Reste alors des personnages sans visage aux implications floues, qui arrivent parfois à être attachants par leur attitude ou leur proximité avec le protagoniste, mais le résultat final est malheureusement très artificiel.
“J’ai un boulot pour toi, 621”
Pari plus que réussi pour FromSoftware qui voulait revenir à ses premiers amours avec Armored Core VI: Fires of Rubicon : une franchise modernisée grâce à l’expérience du studio, mais qui n’oublie pas son héritage. Pour peu que vous soyez curieux, il éveillera en vous une âme de collectionneur de gunplas, tandis que les sensibles à la mechanophilie seront immédiatement conquis. Le titre propose un gameplay pointu et cinétique, en parallèle d’un système de personnalisation ultra poussé qui porte tout le concept sur ses épaules.
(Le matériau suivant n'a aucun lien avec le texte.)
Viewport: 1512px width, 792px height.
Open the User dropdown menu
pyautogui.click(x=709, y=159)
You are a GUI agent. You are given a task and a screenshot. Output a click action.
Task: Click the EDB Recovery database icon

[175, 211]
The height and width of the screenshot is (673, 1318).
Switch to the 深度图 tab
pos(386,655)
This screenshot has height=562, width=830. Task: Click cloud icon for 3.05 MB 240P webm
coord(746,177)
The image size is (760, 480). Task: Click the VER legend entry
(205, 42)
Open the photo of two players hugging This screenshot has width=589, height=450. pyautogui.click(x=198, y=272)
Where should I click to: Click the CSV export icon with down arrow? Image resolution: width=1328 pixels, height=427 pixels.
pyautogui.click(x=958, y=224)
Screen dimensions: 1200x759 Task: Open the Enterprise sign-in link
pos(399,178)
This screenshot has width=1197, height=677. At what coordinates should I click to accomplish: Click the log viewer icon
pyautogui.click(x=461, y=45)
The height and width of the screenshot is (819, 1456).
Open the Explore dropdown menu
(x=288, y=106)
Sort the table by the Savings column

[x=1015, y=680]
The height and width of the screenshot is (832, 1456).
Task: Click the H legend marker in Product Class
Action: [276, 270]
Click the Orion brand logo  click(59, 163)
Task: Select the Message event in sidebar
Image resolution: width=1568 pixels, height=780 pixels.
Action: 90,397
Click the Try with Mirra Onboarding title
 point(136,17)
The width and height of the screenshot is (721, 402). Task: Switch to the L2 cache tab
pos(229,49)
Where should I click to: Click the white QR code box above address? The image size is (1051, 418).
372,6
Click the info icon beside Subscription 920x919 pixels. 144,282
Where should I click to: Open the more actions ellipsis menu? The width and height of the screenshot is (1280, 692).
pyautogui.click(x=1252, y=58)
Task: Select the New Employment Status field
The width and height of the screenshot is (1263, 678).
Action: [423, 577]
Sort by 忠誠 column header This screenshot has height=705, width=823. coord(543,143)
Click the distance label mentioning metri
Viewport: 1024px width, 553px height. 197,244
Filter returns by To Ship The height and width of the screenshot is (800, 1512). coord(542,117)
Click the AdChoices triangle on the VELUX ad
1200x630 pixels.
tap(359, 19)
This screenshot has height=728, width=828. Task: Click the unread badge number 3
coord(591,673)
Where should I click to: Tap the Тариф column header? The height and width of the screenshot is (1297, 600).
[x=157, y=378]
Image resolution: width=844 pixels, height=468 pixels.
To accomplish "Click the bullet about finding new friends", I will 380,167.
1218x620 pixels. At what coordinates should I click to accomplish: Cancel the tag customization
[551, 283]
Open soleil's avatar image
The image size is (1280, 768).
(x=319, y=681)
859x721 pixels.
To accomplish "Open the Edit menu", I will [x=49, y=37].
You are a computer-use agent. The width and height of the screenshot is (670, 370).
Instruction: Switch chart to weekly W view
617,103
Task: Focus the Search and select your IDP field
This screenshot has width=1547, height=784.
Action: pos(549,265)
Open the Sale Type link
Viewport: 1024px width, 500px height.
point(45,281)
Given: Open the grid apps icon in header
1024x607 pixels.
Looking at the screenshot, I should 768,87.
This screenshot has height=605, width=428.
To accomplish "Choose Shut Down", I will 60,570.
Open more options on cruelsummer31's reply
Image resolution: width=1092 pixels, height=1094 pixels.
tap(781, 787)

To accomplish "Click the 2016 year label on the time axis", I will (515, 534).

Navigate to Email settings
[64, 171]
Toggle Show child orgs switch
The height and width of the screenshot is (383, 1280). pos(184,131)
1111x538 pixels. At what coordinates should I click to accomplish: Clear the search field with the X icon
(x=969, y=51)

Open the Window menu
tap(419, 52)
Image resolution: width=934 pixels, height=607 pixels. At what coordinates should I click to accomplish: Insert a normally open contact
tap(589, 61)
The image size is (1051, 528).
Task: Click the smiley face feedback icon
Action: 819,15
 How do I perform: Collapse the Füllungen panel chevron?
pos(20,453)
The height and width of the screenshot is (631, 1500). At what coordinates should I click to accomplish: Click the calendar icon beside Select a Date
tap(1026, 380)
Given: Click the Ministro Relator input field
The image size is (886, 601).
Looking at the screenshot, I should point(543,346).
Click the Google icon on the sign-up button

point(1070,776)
Difficile, mais pas punitif, c’est la production FromSoftware idéale pour les joueurs intimidés par le pédigrée du studio, mais qui sont attirés par un défi stimulant.
Ce qu’on a aimé :
- Plaisir d’apprendre, plaisir de prise en main
- Difficile, mais pas punitif
- Personnalisation poussée avec impact majeur sur la jouabilité
- Mise en scène immersive
- Rejouabilité à toute épreuve livrée avec son lot de surprises
- Amour inconditionnel pour les Grorobots™
- La bande-son
Ce qu’on n’a pas aimé :
- Malgré les grands espaces, la caméra peut être un problème
- HUD qui aurait mérité un meilleur contraste
- Scénario qui se perd dans sa culture du non-dit
- Système économique à la limite du superflu
- Archétypes d’AC clairement au-dessus des autres
- Relativement peu de boss, mine de rien
Ce jeu est fait pour vous si :
Vous aimez vous faire écraser par des manœuvres sous 52g
Ce jeu n’est pas fait pour vous si :
Vous mettez 15 minutes à vous décider si vous sortez avec des sneakers ou des bottines.
WarLegend.net a bénéficié d’une copie presse fournie par l’éditeur de ce jeu.
Configuration de test :
- GPU : NVIDIA RTX 2080 Ti
- CPU : Intel Core i9-9900k
- RAM : 32 Go DDR4
- Installé sur SSD
Armored Core VI: Fires of Rubicon est disponible sur PC, consoles PlayStation et Xbox.